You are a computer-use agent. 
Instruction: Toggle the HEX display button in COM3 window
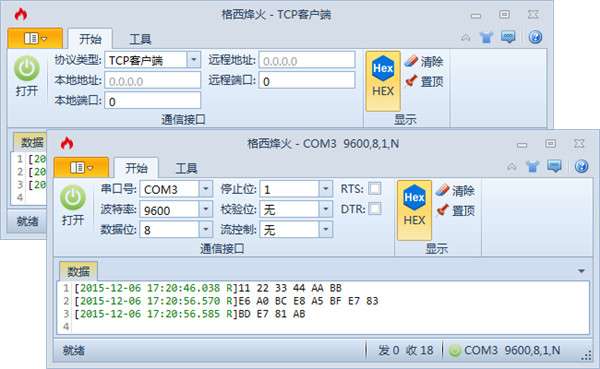pyautogui.click(x=414, y=210)
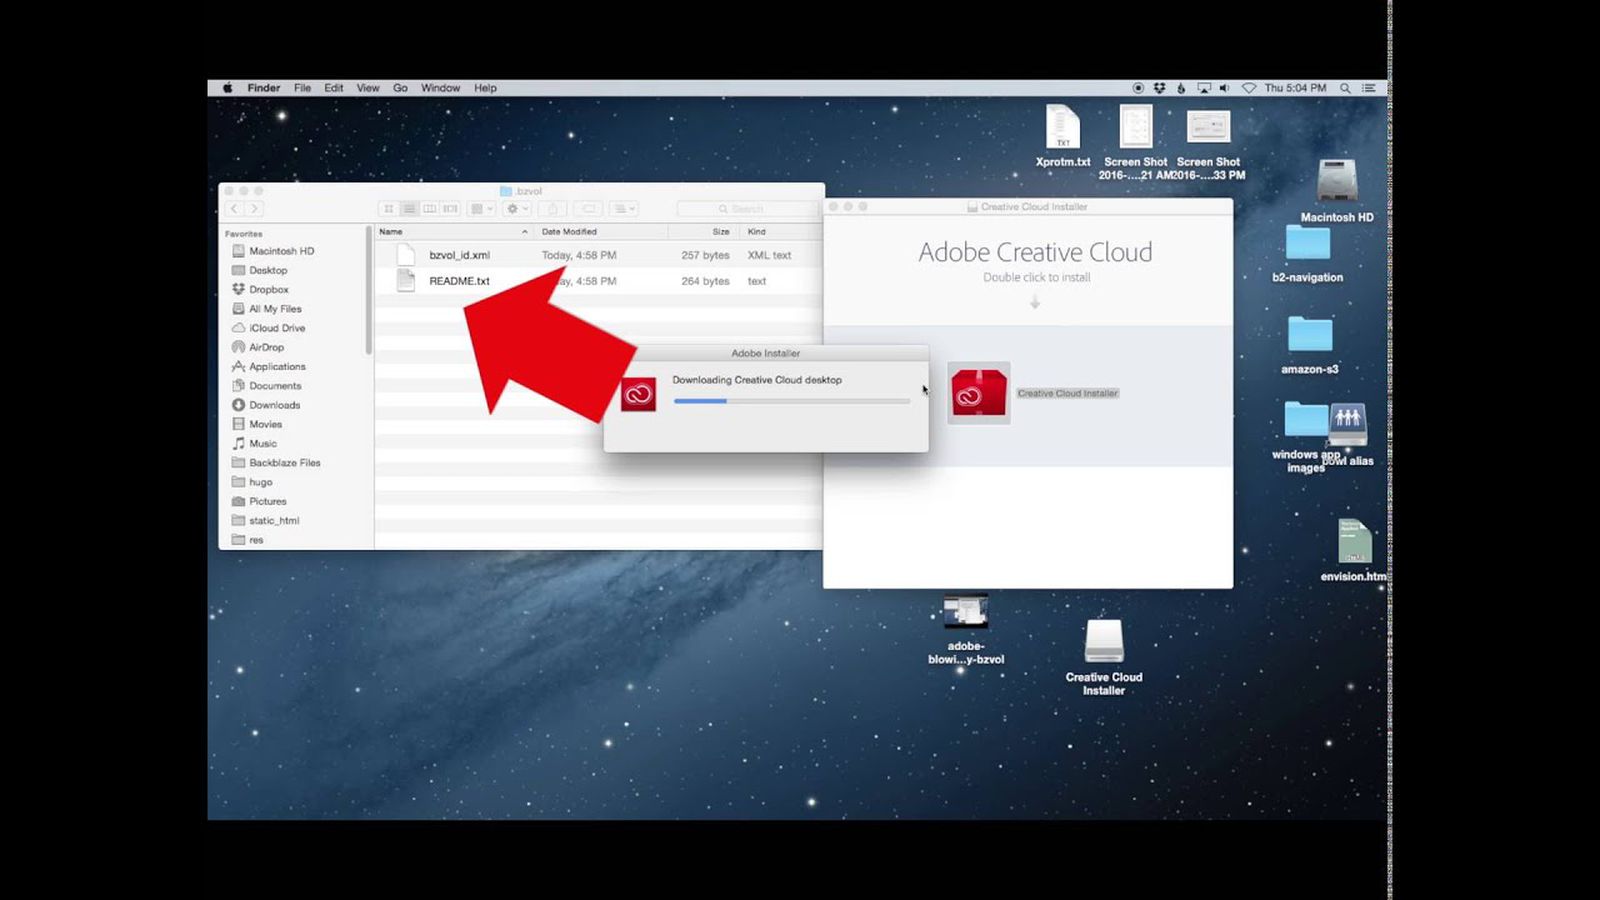Screen dimensions: 1600x900
Task: Click the Xprotm.txt file on desktop
Action: pyautogui.click(x=1062, y=129)
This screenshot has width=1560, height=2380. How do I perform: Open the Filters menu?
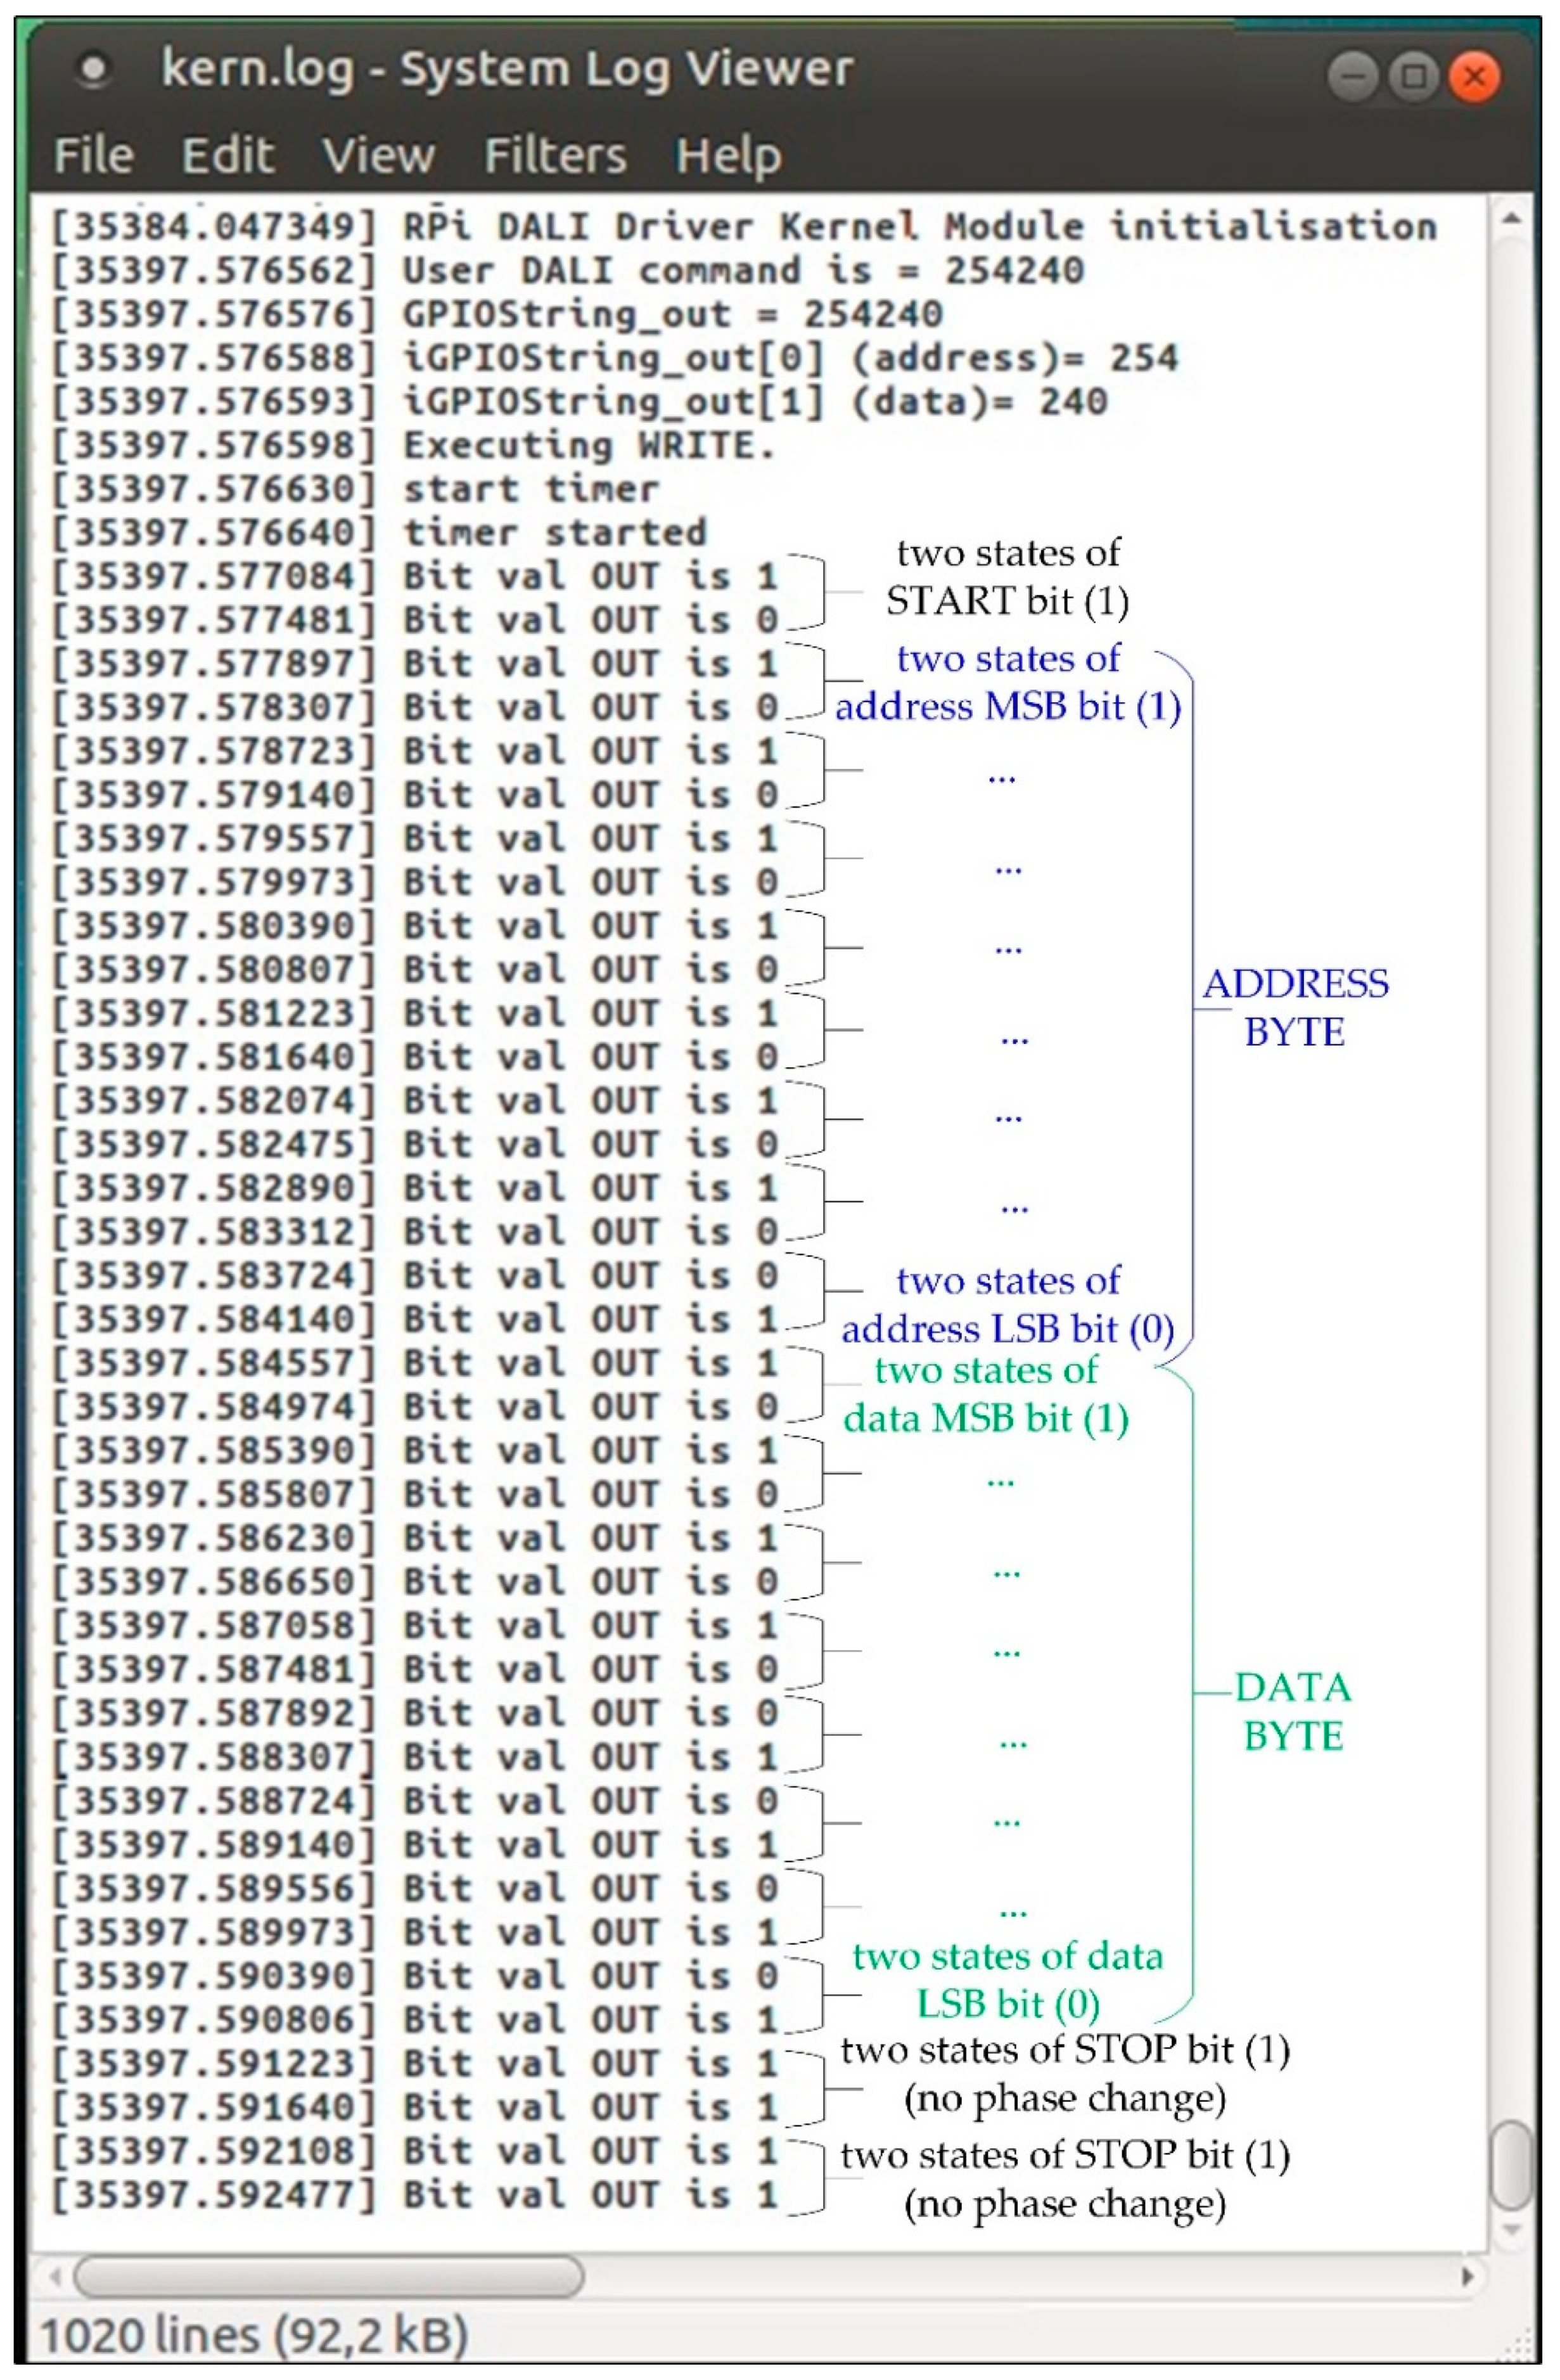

━━━━

▶ EXERCISE REQUIREMENTS:
Reproduce every line of the data above without any changes, leaving out the pictures.

▶ EXERCISE RESPONSE:
You are a computer-use agent. 
Instruction: Toggle the HEX display button in COM3 window
pyautogui.click(x=414, y=210)
Screen dimensions: 1600x900
Task: Click the Xprotm.txt file on desktop
Action: pyautogui.click(x=1062, y=129)
This screenshot has width=1560, height=2380. How do I perform: Open the Filters menu?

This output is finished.